◆ **What the task asks**:
Retype the passage of the movement ability text between "Two weeks ago, I" and "about Movement Ability.", inclusive, keeping every word and punctuation mark unchanged.

◆ **Given text**:
◇ ◇ ◇ ◇ ◇

Two weeks ago, I explained my concept of “Fit”. In my system, this is made up of 3 umbrella categories: endurance, strength, and movement ability. I already wrote about Endurance and about Strength. Today, I am writing about Movement Ability.

Movement Ability
This is your ability to move. It includes movement in all the possible planes and orientations, movement at all the joints in the body, and even artistic or rhythmic movement such as dance. When I talk about movement ability, I’m talking about two distinct categories: mobility and movement skill. There are arguments to be made for why these aren’t actually distinct from one another, but I draw a line there and I’ll explain why.
Mobility
In my mind, Mobility represents a baseline level of functionality. If you can’t stand up straight–for example–then you lack mobility and that is impairing your function. Being mobile doesn’t mean you have to be highly-mobile or extra-mobile. You don’t need to be capable of contorting your body into a pretzel or balancing on one arm. If you’re capable of standing and walking normally, then you have basic mobility. This is the foundation of movement ability: being freed from any restrictions in normal joint range-of-motion that would stop you from moving in a normal way as necessary to your daily function as a human.

◇ ◇ ◇ ◇ ◇

◆ **Supplied information**:
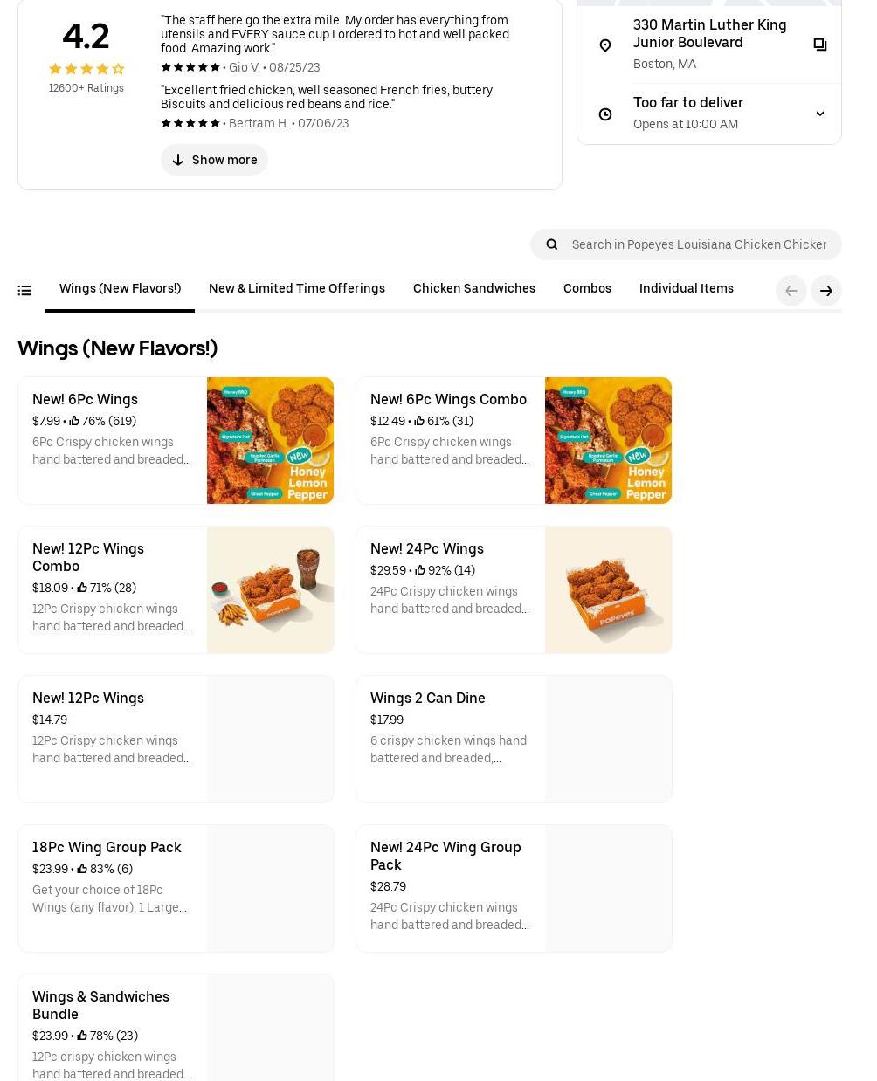Open the 18Pc Wing Group Pack item
877x1081 pixels.
pos(107,848)
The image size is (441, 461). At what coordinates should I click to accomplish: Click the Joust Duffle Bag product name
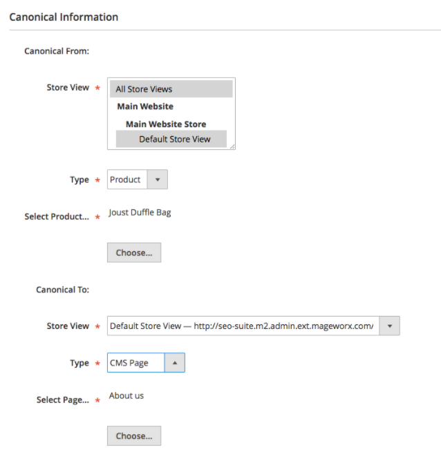[x=140, y=213]
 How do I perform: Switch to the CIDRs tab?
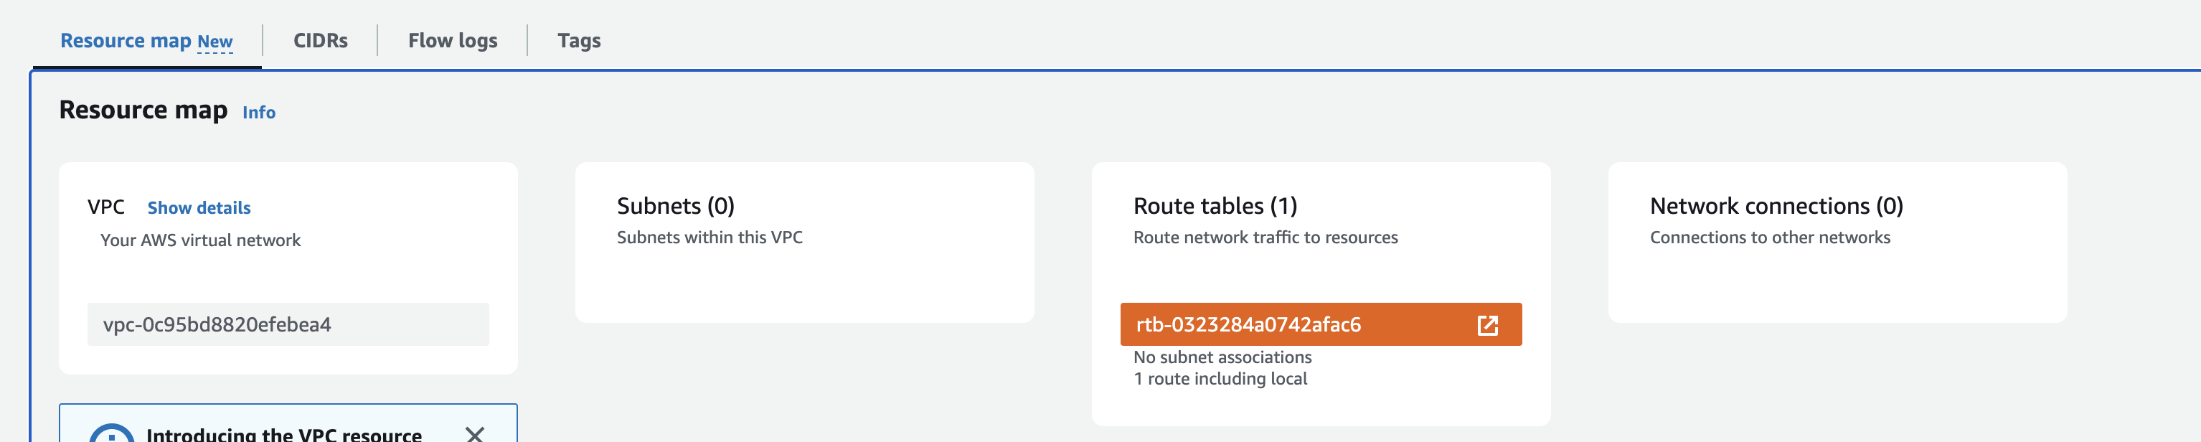click(x=320, y=39)
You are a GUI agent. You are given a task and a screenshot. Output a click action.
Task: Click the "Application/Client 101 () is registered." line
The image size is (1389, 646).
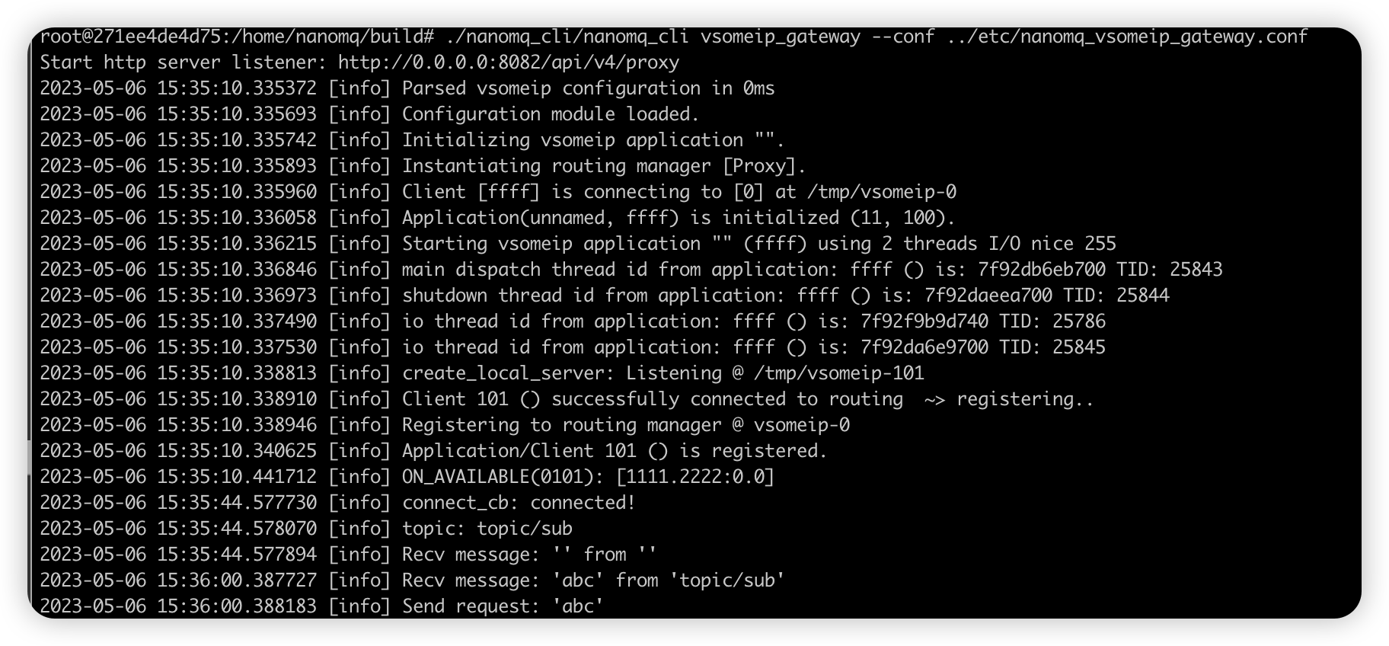pyautogui.click(x=614, y=451)
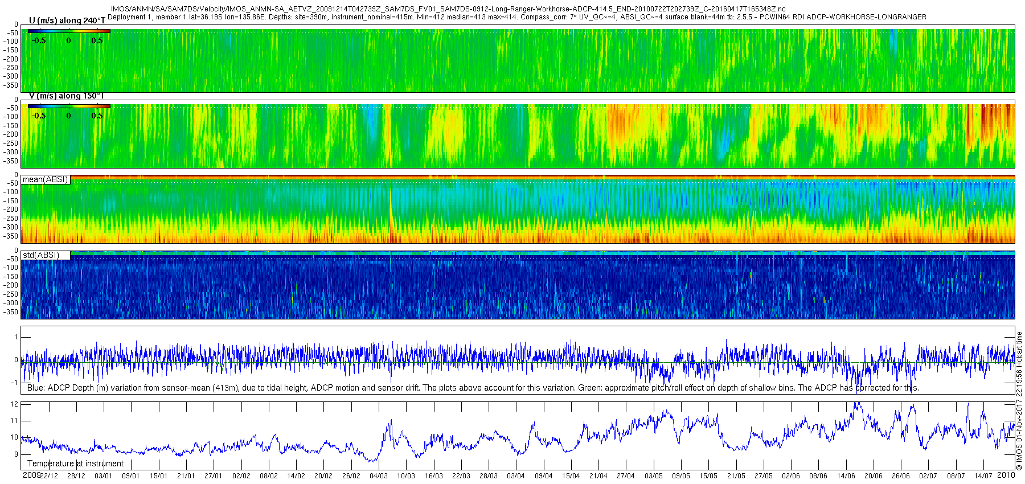
Task: Click the 2010 year label on time axis
Action: coord(1006,475)
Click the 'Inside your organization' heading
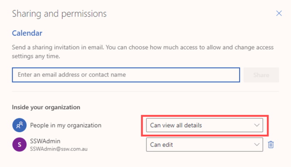This screenshot has height=167, width=291. (x=46, y=107)
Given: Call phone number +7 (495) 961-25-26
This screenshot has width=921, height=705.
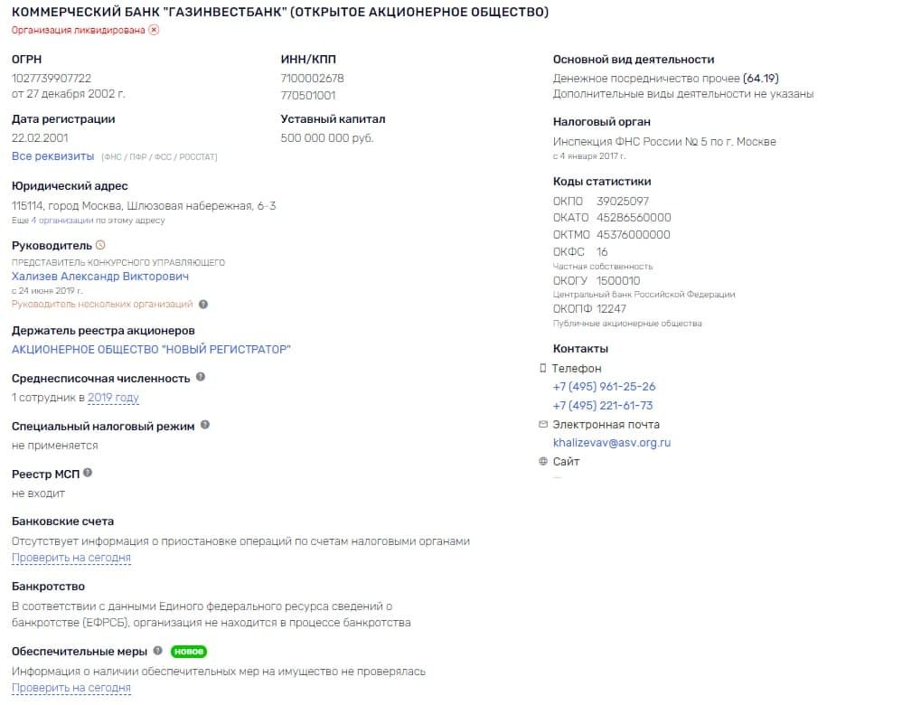Looking at the screenshot, I should [x=604, y=387].
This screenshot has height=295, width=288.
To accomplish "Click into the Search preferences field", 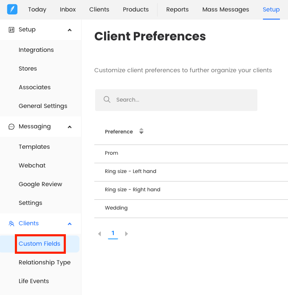I will point(183,100).
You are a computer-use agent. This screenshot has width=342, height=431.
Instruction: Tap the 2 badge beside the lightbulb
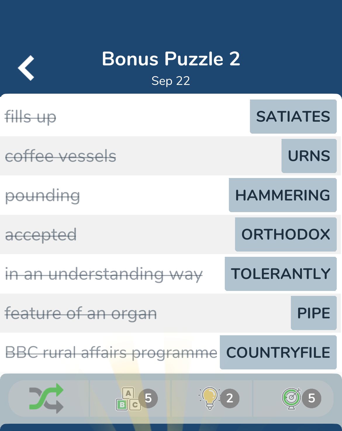[230, 398]
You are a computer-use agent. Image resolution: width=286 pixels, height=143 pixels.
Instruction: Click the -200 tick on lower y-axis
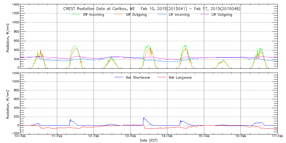coord(15,133)
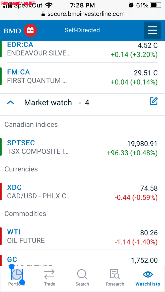This screenshot has height=292, width=165.
Task: Open the hamburger menu
Action: coord(152,30)
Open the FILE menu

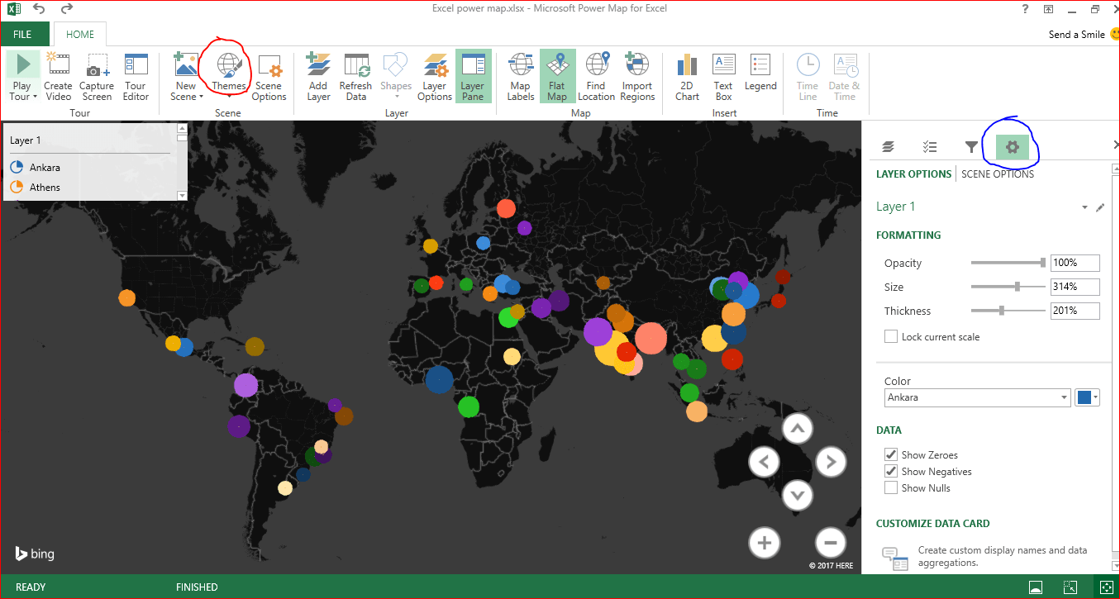[24, 34]
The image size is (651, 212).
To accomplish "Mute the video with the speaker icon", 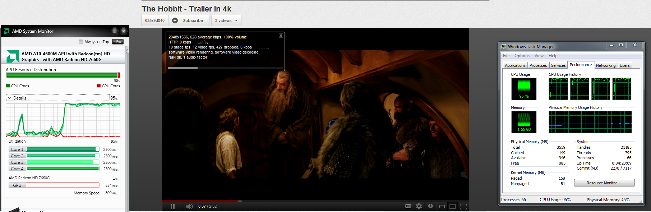I will [189, 206].
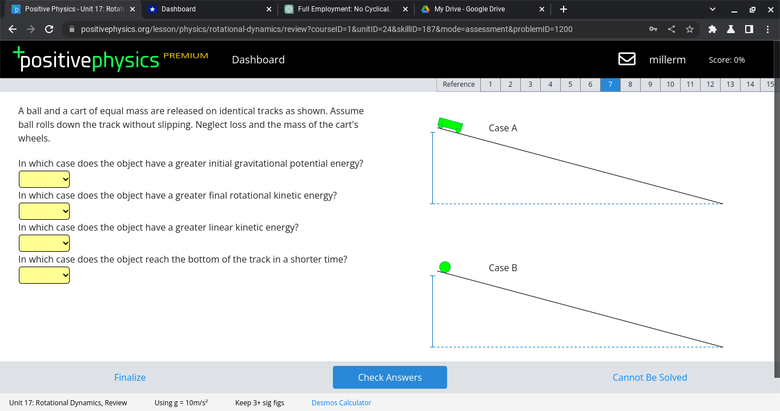Open problem 12 in the problem strip
The height and width of the screenshot is (411, 780).
point(710,84)
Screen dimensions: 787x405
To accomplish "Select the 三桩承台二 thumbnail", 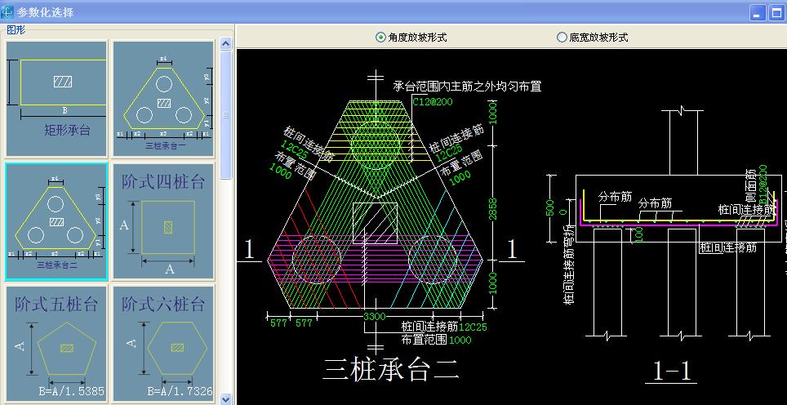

◇ ◇ ◇ ◇ ◇

◆ **Response to the exercise**:
Two weeks ago, I explained my concept of “Fit”. In my system, this is made up of 3 umbrella categories: endurance, strength, and movement ability. I already wrote about Endurance and about Strength. Today, I am writing about Movement Ability.